In die Schule geht Turtle nur lustlos; sie hat kein Interesse daran, sich mit Gleichaltrigen anzufreunden und auch ihre Noten sind schlecht. Schließlich sieht sie keinen Sinn darin, Algebra oder Fremdwörter zu lernen, wenn es wichtigeres gibt…
Denn Martin ist davon überzeugt, daß die Gesellschaft kurz vor dem Kollaps steht und bereitet seine Tochter auf das Unausweichliche vor. In ihrem schäbigen Holzhaus bunkern Turtle und ihr Vater Konserven, Benzin und Waffen, um für den Zusammenbruch vorbereitet zu sein, ihre Freizeit verbringt Turtle mit Schießübungen.
Martin tut alles, um seine Tochter für die Zukunft hartzumachen, und dabei schreckt er vor nichts zurück. Auch die Art und Weise, wie er seine Liebe zu ihr beweist, ist mehr als schockierend.

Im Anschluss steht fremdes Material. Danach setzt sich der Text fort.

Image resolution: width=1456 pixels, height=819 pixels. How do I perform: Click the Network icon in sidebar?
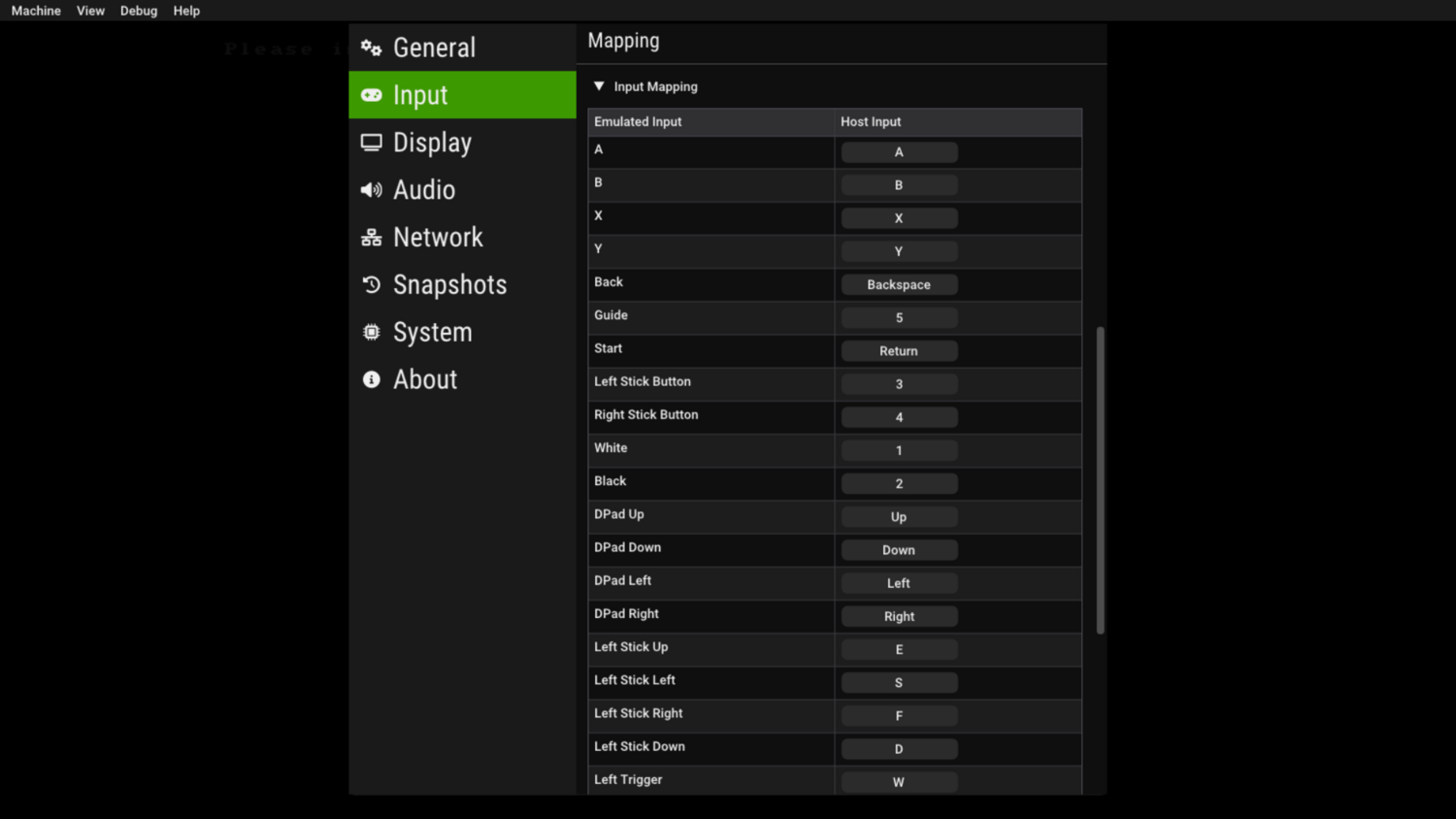point(371,238)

Erst als Turtle in den Wäldern auf die Freunde Jakob und Brett stößt, die sich verirrt haben, beginnt sie zu begreifen, daß es für sie eine Zukunft ohne die ständige Kontrolle und den Zugriff ihres Vaters geben könnte. Doch als Turtle zu rebellieren beginnt, fängt die Situation mit Martin an, zu eskalieren…
Zunächst einmal: ich kann wirklich jeden verstehen, der dieses Buch nach dem ersten Kapitel abgebrochen hat. „Mein Ein und Alles“ ist wohl eines der härtesten Bücher, die ich je gelesen habe, aber ich bin, um ganz ehrlich zu sein, auch sehr zart besaitet.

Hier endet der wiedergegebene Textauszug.